For most countries, the MES adjusted Gap is lower than the original achievement Gap. That is, once we factor in MES, immigrant student performance gets a bit closer to native student performance. The change is not large, however. The largest changes in achievement Gap that occur when we adjust for MES are in the 25-30 point range.

One simplistic hypothesis is that immigrant mothers have a lower educational status – affecting the achievement of their children in new country. However, we do not have the data or first-hand accounts to confirm or refute this, and there are many other potential factors and explanations.

Looking at specific countries highlights a few interesting data points:

  • Among countries with the largest change in Gap – those for whom MES seems to be a bigger factor – are Luxembourg, Germany, Netherlands, Iceland, and Greece.

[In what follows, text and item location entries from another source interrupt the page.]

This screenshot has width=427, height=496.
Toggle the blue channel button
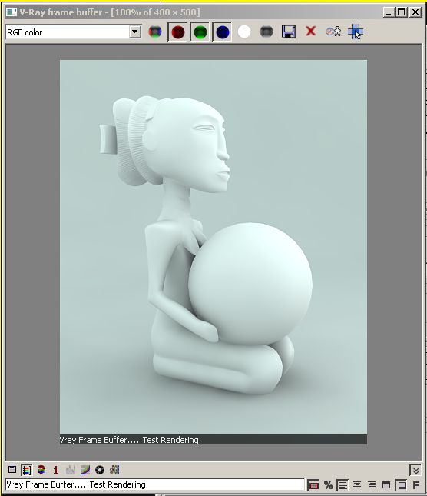222,32
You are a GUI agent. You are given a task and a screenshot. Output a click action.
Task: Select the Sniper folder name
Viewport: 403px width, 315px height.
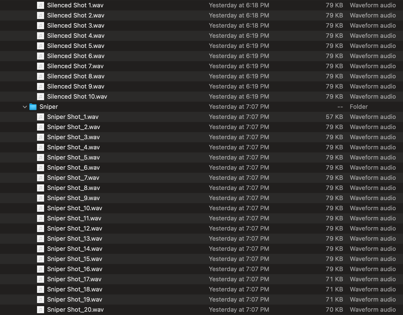click(49, 107)
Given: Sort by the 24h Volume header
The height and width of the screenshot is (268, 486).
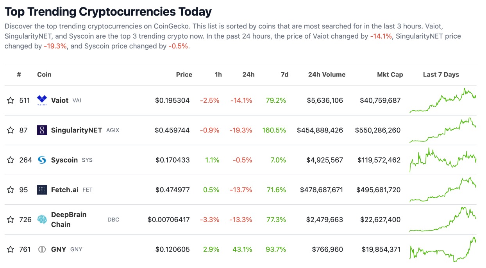Looking at the screenshot, I should point(327,75).
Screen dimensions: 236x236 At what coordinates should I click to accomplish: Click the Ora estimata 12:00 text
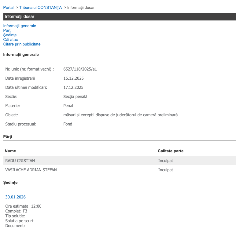click(23, 206)
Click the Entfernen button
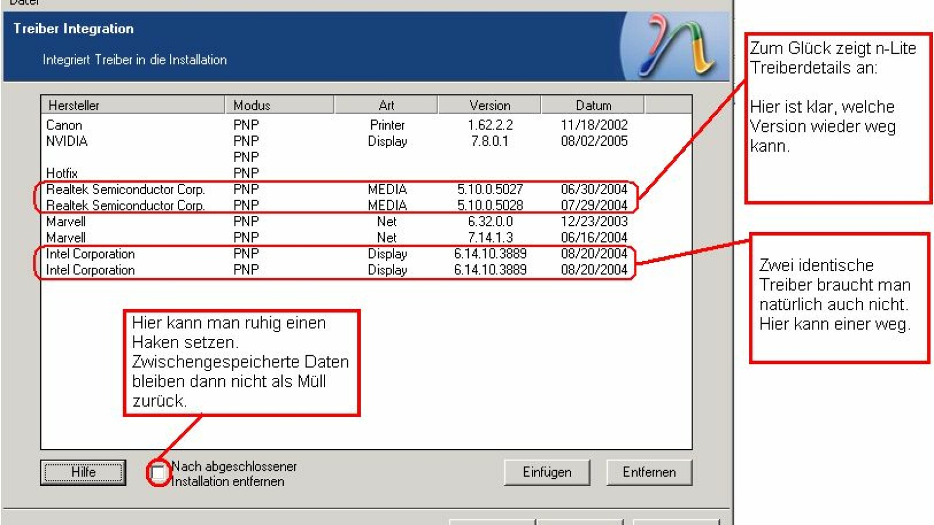The width and height of the screenshot is (934, 525). point(649,473)
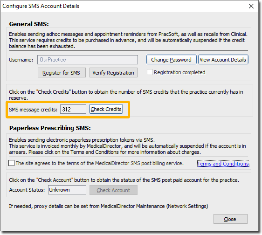This screenshot has height=235, width=262.
Task: Focus the Username input field
Action: pos(88,60)
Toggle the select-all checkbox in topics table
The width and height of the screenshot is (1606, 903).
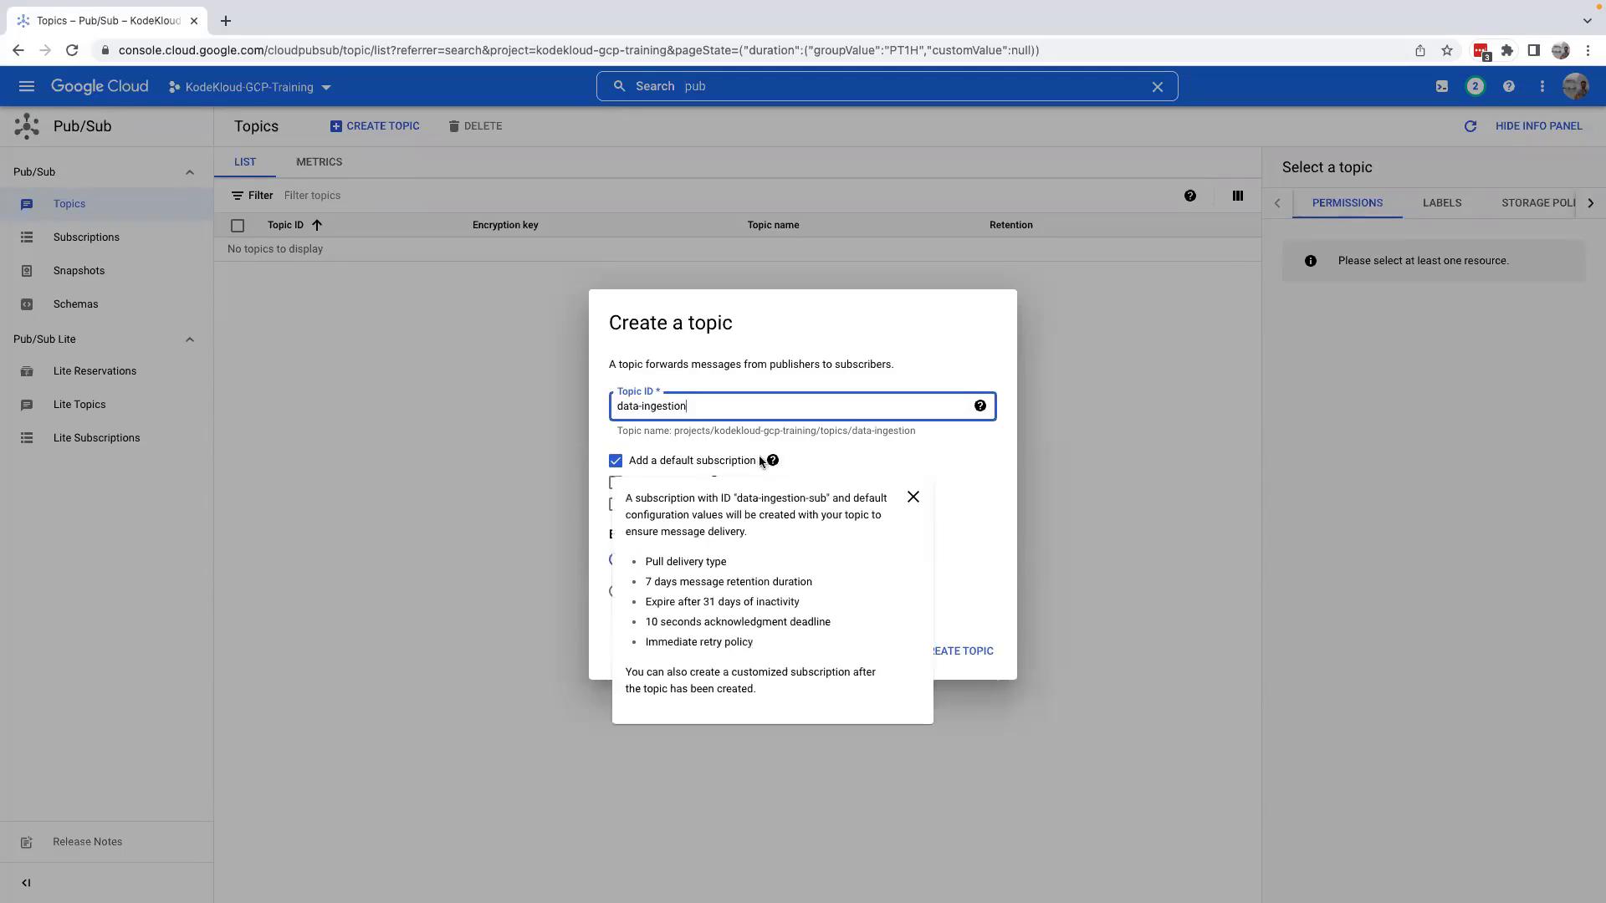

  • Among countries with the smallest change in Gap – those for whom MES does not seem to be a significant factor – are Estonia, Russian Federation, New Zealand, Latvia, and Israel

  • Peru is the country with the largest original Gap. The MES-adjusted Gap is very similar (90 original, 86.6 MES-adjusted).

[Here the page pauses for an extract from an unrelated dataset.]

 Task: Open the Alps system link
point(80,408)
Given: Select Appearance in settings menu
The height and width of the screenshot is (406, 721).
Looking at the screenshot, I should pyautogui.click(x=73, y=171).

  • Three countries move from a significant Gap to an insignificant one when MES-adjusted. That is, the original achievement gaps for Hungary, Malasia, and the United States are all statistically significant. However, when we adjust for MES, the differences between native and immigrant students are insignificant for those countries.

 

CHAPTER FOUR

CLOSING

As with many topics, collecting and preparing data at a global scale is a challenging and interesting endeavor. In this story on migration, Orb collected many sources and used the source guidance and our own data science skills to prepare and analyze that data. We were careful not to inappropriately link or fuse sources or draw unsupported conclusions. Our results are designed to be correlative and informational. Even with these limitations, we see an informative picture of migration – including identifying global hot-spots and policy implications. We did a deep dive into the topic of educational performance of immigrant teens and how their achievement differs from that of their native peers. Overall, there is has been little change in either math Achievement or the Immigrant/Native Gap over the years 2003-2012. Language differences, socioeconomic status, and mother’s educational status all play some role in the educational success of immigrant teens. Causes and effects are difficult to determine in the limited exploration we did, however, and we look forward to collaborating and participating with partners and other community members to understand these data insights at a deeper level.